You should "just know that it's right." If you don't have that feeling of rightness, then it's clearly not right.

• You should feel head over heels "in love", which means butterflies and fireworks.

• Your partner should make you feel alive, whole, and fulfilled.

I could go on and on; the love-myths are endless, and you only have to watch a Meg Ryan romantic comedy -- or any Hollywood romantic comedy, for that matter -- to see the enactment of these messages. Once you understand real love, these films are harmless fun. But when you grow up watching Disney stories and following glorified Hollywood romances, these films create a dangerous expectation that love should look and feel like it does on the big screen. And when the initial rush of feeling and certainty naturally wears off, as it always will, it's frightfully easy to doubt that your relationship is still a good one.

If love isn't only a feeling, what is it? Once the honeymoon wears off, love is primarily a verb, and to love someone is an active experience. Love is action. Love is commitment. Love is making your partner a sandwich even when you don't "feel" like it. Love is recognizing that intimate, committed relationships are crucibles inside which both partners will be asked to grow emotionally and spiritually and learn about the barriers that prevent them from loving. As Alanis Morissette said in a brilliant interview with Piers Morgan, "Love, to me, is a verb. Love kicks in for real when things get hard... Love, for me, is when I don't feel very loving. It's an action." And when asked how she knew that Souleye was the one for her she said, "Values being the same: family, commitment, partnership, seeing marriage as a hotbed for growth and healing. Not everyone -- including myself at times -- views marriage as the alchemy that it really can be in affording us the [opportunity for] wholeness."
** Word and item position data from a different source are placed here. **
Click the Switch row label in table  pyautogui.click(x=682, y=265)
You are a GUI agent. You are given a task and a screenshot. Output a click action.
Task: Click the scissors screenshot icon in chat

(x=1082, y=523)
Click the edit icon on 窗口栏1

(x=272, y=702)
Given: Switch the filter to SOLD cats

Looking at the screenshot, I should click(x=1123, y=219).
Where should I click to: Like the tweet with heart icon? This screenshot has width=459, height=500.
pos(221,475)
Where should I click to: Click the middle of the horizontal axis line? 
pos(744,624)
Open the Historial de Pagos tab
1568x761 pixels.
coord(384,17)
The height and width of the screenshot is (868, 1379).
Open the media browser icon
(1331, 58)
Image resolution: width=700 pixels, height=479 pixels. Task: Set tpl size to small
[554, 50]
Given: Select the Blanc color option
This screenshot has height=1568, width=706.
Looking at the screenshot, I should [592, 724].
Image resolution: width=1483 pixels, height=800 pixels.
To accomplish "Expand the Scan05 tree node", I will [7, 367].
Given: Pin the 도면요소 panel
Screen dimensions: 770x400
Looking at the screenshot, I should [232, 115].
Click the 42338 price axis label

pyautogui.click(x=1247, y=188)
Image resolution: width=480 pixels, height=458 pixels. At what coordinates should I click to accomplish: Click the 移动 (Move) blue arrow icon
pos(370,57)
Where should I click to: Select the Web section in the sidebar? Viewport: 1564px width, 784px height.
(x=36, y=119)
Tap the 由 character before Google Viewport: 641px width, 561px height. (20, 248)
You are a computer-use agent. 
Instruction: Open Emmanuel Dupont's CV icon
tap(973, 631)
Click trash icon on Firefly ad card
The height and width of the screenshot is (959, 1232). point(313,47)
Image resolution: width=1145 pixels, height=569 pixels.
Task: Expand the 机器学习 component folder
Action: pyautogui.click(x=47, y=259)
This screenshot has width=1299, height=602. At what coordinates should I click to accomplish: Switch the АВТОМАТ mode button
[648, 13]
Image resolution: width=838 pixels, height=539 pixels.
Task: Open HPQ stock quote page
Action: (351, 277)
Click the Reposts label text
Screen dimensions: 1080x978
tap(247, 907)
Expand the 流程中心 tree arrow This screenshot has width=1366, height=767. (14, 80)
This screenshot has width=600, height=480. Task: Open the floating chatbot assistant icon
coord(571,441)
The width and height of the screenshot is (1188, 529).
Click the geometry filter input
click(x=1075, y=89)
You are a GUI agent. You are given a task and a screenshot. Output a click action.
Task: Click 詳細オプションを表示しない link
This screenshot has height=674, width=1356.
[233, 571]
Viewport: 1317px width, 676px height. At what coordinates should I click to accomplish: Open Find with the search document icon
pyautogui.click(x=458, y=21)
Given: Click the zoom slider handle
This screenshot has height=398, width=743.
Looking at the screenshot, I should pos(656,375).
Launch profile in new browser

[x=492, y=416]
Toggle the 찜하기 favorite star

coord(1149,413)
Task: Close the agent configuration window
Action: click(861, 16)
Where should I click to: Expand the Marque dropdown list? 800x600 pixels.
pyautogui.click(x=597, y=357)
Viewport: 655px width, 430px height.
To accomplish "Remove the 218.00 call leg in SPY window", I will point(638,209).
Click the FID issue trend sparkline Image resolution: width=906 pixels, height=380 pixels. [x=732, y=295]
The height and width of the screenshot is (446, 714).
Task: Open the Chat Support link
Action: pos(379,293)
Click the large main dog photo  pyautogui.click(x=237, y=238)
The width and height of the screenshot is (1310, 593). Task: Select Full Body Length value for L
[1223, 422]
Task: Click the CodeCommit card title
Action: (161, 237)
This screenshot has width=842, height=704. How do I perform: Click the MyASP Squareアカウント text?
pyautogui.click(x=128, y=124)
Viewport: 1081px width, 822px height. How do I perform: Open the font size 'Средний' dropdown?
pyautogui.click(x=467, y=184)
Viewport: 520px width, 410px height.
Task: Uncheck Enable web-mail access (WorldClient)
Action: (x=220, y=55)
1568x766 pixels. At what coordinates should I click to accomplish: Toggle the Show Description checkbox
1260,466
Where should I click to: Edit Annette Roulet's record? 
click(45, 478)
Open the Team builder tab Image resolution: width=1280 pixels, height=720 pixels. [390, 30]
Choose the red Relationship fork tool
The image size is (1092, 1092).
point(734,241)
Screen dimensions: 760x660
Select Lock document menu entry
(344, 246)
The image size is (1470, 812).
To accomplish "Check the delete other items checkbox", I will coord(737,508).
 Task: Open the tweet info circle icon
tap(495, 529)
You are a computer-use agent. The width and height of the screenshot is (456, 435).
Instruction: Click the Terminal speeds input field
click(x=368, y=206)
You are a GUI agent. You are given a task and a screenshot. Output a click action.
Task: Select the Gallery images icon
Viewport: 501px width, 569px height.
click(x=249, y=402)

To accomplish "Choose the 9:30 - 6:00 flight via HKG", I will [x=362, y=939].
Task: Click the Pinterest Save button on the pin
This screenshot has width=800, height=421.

My clients and e-course members often ask me, "If love isn't only a feeling, how do I know I love my partner?" Real love is a knowing, and knowing is place that lives beyond thoughts or feelings. You probably don't always feel loving feelings for your mother or father or best friend, but you know you love them. Another way to approach the question is to look for evidence that you love your partner. When the heart-thumping, stomach-churning feeling is gone but you're still motivated to spend time with your partner, when something deeper than thoughts or feelings draws you to your partner like a magnetic pull (sometimes strong, sometimes less strong), when you keep showing up in concrete, tangible ways for the relationship even when it's difficult, when there's an ease between you even when it's not always easy, this is real love.

There's nothing drug-like or euphoric about real love. On the contrary, it's grounded, honest, stable, and authentic. The deeper place inside of you knows that to commit to your partner is a loving choice, and so you act in loving ways even when you don't always feel loving. Through these loving actions, you expand your heart and grow your capacity to love. This is evidence of love.

It's a tragic reality that far too many people walk away from solid, healthy relationships with partners that they truly love because their experience doesn't match the cultural expectation. Don't you think it's time to change the expectation, to bring it down from the realm of stars and fantasy and present young, formative minds with an accurate and realistic depiction of love, romance, and marriage? It's time we change "you complete me" to "you inspire me to become the best version of myself" or "with you, I will grow and evolve in my capacity to love." It's time to dismantle the fantasy so that people on the threshold of marriage can create the healthiest possible foundation on which to begin their lives together.